PROVIDED TEXT -
Unlike Reddit content, stock market data is readily available in many locations. I used Yahoo Finance. I searched the ticker for the stock of interest, I chose Tesla (TSLA), Amazon (AMZN), Pfizer (PFE), and Gamestop (GME) because these are stocks that I have investments in and/or I thought would be interesting to look at. You can then click “historical data” for the stock and request data for a specific time period at a specific frequency, and download it as a csv.
I uploaded the csvs to this folder so that they could be imported as pandas dataframes. For quickstart on Yahoo Finance, check out https://help.yahoo.com/kb/SLN2311.html.
The first step to data processing is importing it into a dataframe, as I did for each stock, as well as the comments. I also imported all of the libraries that I will use throughout the tutorial.
import pandas as pd
import re
import datetime
import matplotlib.pyplot as plt
import matplotlib.colors as mcolors
import numpy as np
from scipy import stats
tsla = pd.read_csv("TSLA.csv")
amzn = pd.read_csv("AMZN.csv")
pfe = pd.read_csv("PFE.csv")

RECORD LIST -
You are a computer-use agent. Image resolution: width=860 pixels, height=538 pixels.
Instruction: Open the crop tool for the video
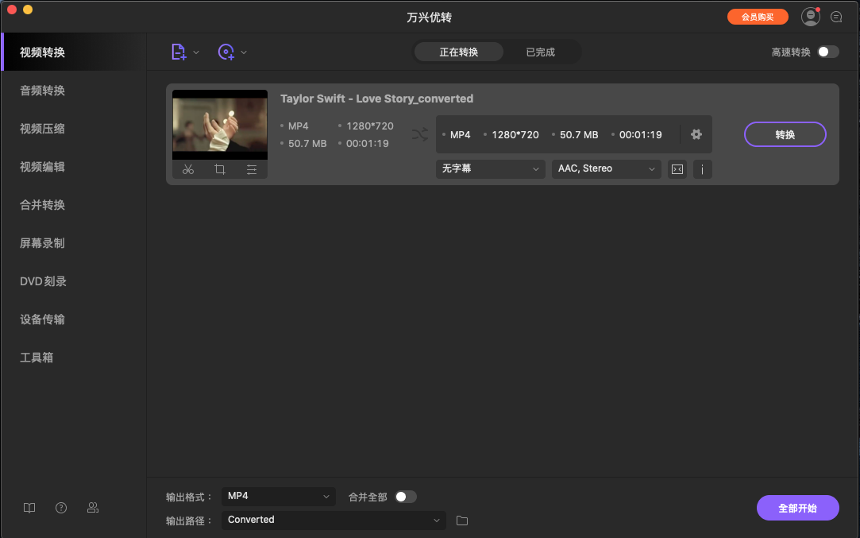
...
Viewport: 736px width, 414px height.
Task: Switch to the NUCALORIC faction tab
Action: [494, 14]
* * *
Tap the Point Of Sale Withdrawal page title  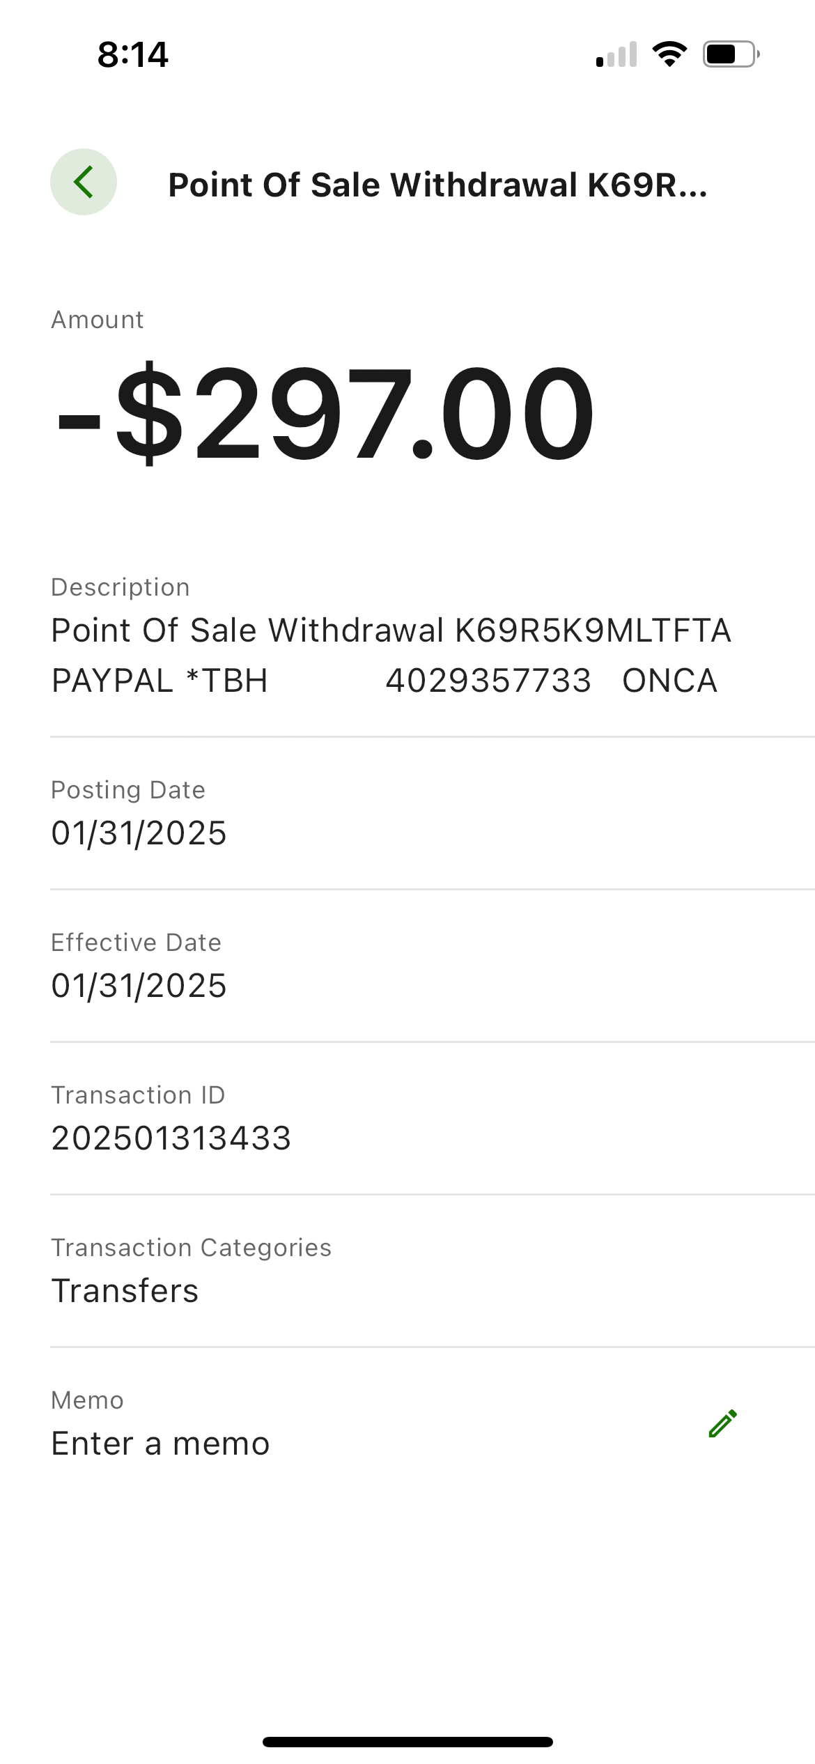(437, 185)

TASKS -
- 1) According to the stock data passage, which website was the stock market data taken from?
- 2) In the listing, write out as a numbered list the lines from the one containing "You are a computer-use" through the one containing "Instruction: Open the crop tool for the video", skipping blank lines.

TASK-BY-TASK ANSWERS -
- 1) Yahoo Finance

- 2)
1. You are a computer-use agent. Image resolution: width=860 pixels, height=538 pixels.
2. Instruction: Open the crop tool for the video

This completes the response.